Task statement:
Below are the records; count the lines in which "picker" occurs and report only that number.

[[ Extracted material open ]]

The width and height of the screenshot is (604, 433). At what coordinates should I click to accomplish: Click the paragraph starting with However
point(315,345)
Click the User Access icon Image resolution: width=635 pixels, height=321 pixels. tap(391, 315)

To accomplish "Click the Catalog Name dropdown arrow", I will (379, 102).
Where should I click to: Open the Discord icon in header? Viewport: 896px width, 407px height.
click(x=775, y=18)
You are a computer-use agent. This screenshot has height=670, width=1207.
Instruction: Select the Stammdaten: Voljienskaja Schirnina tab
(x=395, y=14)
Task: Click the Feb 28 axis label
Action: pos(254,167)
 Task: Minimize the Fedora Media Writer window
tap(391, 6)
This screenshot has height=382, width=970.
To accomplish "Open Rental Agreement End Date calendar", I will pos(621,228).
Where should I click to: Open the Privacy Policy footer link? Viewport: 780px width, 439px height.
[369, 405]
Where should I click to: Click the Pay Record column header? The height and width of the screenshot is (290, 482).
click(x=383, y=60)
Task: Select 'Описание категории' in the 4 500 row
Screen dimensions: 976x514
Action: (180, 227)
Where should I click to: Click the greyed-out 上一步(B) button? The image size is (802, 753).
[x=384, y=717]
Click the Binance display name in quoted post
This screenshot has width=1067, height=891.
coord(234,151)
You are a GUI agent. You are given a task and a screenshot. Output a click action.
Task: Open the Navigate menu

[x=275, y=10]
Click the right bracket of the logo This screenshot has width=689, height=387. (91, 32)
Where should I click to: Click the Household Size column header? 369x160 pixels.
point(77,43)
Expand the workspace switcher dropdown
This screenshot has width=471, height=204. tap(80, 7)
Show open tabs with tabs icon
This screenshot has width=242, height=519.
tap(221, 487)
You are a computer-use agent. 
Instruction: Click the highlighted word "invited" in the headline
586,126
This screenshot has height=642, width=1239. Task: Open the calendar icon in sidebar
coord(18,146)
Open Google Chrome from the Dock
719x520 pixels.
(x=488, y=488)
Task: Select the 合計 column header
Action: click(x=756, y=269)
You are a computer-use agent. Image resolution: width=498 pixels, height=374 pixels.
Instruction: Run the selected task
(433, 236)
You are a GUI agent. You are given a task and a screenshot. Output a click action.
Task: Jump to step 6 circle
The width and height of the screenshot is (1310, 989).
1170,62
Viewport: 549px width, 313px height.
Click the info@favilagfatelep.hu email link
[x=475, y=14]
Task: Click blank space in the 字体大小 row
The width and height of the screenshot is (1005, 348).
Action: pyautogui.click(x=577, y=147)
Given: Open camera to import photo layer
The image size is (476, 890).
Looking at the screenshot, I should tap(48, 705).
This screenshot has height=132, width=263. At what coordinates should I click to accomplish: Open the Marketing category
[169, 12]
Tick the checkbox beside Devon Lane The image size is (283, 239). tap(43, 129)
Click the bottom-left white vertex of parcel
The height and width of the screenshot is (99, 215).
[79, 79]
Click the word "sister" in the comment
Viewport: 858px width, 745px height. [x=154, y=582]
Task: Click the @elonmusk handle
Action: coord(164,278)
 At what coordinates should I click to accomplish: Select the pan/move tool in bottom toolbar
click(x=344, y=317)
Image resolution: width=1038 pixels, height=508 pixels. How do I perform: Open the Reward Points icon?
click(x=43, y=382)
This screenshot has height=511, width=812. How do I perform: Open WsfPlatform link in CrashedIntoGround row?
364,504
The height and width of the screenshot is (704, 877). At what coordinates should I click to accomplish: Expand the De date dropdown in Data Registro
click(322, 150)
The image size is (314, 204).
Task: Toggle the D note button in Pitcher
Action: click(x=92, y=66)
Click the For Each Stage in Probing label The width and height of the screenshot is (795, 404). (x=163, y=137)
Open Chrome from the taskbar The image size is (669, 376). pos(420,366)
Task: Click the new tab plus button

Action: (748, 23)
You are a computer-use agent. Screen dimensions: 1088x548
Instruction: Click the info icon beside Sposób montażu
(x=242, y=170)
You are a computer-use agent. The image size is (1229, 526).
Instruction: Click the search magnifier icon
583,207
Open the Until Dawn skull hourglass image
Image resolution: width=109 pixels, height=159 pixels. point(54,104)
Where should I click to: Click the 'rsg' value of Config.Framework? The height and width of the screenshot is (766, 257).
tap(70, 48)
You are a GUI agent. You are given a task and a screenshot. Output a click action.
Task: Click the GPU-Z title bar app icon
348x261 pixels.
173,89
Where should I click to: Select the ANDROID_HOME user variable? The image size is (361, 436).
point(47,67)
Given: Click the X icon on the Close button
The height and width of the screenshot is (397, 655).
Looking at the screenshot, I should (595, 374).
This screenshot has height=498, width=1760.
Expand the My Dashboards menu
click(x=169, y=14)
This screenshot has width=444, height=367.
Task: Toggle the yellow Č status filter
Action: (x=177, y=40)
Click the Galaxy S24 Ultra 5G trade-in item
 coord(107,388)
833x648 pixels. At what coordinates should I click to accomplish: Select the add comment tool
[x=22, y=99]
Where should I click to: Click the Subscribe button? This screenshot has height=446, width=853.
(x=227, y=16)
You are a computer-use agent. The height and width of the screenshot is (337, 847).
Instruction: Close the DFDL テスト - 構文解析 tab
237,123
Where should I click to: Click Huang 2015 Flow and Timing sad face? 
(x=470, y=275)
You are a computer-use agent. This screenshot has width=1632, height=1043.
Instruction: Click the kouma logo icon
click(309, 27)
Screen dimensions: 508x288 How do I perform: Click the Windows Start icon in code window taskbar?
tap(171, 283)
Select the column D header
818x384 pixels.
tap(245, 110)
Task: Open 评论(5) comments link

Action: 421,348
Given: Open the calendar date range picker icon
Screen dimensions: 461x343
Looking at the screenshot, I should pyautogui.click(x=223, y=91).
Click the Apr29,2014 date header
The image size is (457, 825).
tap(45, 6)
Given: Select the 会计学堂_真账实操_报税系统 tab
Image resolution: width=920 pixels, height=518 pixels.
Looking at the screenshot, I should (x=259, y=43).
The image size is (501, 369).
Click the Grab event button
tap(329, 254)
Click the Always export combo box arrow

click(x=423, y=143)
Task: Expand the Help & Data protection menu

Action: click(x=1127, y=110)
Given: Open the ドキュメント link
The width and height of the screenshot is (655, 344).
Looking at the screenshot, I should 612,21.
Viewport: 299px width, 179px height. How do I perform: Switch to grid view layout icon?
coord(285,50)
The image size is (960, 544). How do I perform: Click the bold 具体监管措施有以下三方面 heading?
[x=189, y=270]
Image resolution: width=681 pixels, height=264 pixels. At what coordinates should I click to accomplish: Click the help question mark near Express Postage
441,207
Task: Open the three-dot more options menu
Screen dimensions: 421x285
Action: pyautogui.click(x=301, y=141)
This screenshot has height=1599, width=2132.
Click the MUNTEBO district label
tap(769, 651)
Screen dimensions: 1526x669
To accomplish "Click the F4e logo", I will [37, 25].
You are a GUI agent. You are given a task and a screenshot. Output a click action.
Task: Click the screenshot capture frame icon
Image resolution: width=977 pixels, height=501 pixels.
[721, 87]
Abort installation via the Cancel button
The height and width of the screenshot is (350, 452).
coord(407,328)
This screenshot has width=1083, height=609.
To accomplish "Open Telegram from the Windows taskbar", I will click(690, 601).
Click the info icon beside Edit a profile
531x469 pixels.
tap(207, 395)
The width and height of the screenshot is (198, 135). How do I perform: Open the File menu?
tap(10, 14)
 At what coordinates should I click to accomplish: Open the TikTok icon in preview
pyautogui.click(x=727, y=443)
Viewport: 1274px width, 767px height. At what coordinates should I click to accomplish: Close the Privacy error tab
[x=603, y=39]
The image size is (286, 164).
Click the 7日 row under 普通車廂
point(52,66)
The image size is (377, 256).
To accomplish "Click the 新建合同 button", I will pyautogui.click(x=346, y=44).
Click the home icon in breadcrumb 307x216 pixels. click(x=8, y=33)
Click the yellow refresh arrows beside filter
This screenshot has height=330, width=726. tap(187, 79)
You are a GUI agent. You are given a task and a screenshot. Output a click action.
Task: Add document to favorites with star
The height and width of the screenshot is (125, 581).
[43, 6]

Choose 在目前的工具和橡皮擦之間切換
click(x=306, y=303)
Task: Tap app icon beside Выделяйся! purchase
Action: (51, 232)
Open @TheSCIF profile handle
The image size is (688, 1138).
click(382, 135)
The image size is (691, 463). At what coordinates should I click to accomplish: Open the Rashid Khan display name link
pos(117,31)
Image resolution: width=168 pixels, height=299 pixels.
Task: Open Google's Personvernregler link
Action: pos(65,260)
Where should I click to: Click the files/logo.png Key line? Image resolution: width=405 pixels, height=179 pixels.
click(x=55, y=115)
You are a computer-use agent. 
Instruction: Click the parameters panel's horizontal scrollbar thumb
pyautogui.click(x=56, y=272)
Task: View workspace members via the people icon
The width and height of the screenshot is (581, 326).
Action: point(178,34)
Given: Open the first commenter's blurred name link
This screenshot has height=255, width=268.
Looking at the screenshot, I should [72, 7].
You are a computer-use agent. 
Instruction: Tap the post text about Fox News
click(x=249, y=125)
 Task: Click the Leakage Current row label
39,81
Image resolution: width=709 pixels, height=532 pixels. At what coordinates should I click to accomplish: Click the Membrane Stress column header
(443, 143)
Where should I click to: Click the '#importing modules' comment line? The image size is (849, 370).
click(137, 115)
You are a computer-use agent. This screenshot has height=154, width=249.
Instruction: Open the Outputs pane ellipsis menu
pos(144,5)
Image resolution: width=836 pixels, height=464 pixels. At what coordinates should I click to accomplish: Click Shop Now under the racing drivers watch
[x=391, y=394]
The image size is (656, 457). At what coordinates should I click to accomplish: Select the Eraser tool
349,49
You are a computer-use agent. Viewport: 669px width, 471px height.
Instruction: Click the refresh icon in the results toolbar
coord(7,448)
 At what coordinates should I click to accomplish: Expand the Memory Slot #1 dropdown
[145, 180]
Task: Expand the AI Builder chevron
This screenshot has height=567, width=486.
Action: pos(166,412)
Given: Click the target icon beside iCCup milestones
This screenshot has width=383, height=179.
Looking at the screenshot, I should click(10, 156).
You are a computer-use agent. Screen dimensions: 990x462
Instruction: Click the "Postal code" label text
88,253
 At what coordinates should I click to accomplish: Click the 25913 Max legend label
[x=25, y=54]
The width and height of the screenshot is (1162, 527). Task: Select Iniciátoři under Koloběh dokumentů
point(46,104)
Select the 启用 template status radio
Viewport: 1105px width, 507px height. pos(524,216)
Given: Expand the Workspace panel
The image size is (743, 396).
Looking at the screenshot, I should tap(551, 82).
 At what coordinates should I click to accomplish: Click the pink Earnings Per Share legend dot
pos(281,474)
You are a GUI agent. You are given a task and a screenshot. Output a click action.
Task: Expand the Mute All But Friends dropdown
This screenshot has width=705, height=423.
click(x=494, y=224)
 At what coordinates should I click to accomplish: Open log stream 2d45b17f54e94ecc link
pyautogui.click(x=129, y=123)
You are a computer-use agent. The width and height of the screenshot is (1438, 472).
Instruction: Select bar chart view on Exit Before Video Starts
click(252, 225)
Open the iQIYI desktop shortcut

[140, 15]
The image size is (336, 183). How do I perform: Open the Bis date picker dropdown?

[[ Extracted material closed ]]

Written answer:
2